Dear Family and Friends,
We are expecting a flurry of activity from usually invisible Municipal workers who will suddenly start filling potholes, cutting roadside grass and putting up bunting in advance of next weekend. It’s the same every year: whenever government VIP’s are expected in town the carpets of illusion are rolled out and usually apathetic local authorities pretend to be doing a good job.
In a few days time it is Heroes Day in Zimbabwe. Government VIP’s will descend on our towns and cities and brag about how many schools and hospitals have been built, how many school and university graduates we have every year and how this year this has been a bumper harvest. They will not mention 90% unemployment, 3-4 million of our citizens in the Diaspora or banks without money and a collapsed economy. Heroes Day is a long standing partisan event and one at which Zimbabwe’s real heroes, the long suffering ordinary people, are neither mentioned nor acknowledged. These are some of them:
An old woman with home-made walking stick, grey curls and sunken eyes waits, for hours at a time, for the chance to withdraw her government service pension from the Post Office Savings Bank. As time passes she spreads her wrap out on the dusty ground and sits down until finally they tell her: “no cash coming today.” Shaking the dust off her wrap she hobbles away and will try again tomorrow. There is no one to tell, no one who can help her and a government that doesn’t care.
Across the road an elderly man waits for hours outside Western Union to try and collect the $100 his son sent him from the Diaspora. Impeccably dressed in suit, tie and soft grey hat, he leans against the wall; his back is sore and his knees ache but still he waits. After some hours he learns that his wait is also in vain: they have received the transfer but have no cash. Everyone in the queue is in the same boat as him: families split apart and banks with no money.

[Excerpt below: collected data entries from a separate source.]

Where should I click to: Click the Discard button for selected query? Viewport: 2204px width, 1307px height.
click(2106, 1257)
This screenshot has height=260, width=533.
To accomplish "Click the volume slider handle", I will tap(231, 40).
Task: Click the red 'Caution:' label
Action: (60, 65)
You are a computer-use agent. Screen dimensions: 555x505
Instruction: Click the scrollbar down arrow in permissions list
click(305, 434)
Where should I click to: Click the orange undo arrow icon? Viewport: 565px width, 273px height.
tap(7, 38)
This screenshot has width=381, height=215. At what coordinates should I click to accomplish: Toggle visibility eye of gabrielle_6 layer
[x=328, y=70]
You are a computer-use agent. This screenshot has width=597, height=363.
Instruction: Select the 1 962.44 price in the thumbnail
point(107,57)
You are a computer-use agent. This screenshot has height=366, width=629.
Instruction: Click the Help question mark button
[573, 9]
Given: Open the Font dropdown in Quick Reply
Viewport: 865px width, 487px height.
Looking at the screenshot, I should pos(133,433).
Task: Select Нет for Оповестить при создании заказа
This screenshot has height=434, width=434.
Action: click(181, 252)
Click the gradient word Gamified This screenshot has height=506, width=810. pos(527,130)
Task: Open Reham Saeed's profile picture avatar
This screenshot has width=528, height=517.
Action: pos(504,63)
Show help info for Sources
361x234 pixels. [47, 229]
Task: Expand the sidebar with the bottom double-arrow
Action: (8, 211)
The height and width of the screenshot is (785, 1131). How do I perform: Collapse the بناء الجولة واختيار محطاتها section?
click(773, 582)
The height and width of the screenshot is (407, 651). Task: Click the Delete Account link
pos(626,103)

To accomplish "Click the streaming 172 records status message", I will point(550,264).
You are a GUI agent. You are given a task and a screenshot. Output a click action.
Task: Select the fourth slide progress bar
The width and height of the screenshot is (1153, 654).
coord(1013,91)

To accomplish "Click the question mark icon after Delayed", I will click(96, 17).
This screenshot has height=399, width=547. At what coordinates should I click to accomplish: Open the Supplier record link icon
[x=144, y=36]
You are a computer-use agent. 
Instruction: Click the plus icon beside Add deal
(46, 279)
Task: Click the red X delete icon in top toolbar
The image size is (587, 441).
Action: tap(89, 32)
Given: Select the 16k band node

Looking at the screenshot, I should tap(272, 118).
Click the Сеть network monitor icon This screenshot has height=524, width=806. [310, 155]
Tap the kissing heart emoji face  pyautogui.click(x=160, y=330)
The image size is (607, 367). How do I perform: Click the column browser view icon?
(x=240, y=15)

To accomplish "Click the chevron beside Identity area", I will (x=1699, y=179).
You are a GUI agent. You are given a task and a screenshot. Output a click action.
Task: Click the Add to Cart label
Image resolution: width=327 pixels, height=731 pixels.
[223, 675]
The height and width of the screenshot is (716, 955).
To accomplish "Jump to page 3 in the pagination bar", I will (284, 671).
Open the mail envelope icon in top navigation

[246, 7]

Alongside the railway line scores of people gather every day. They arrive early in the morning with bags, boxes and cases full of clothes, shoes and other goods for sale. Most of them have endured long and grueling bus journeys across our borders to the south, north and west to buy things to resell back in Zimbabwe. This is what survival has come to for hundreds of thousands of people and yet just fifty metres away the big cars with tinted windows and government number plates swish past ; do they even see the toil of so many?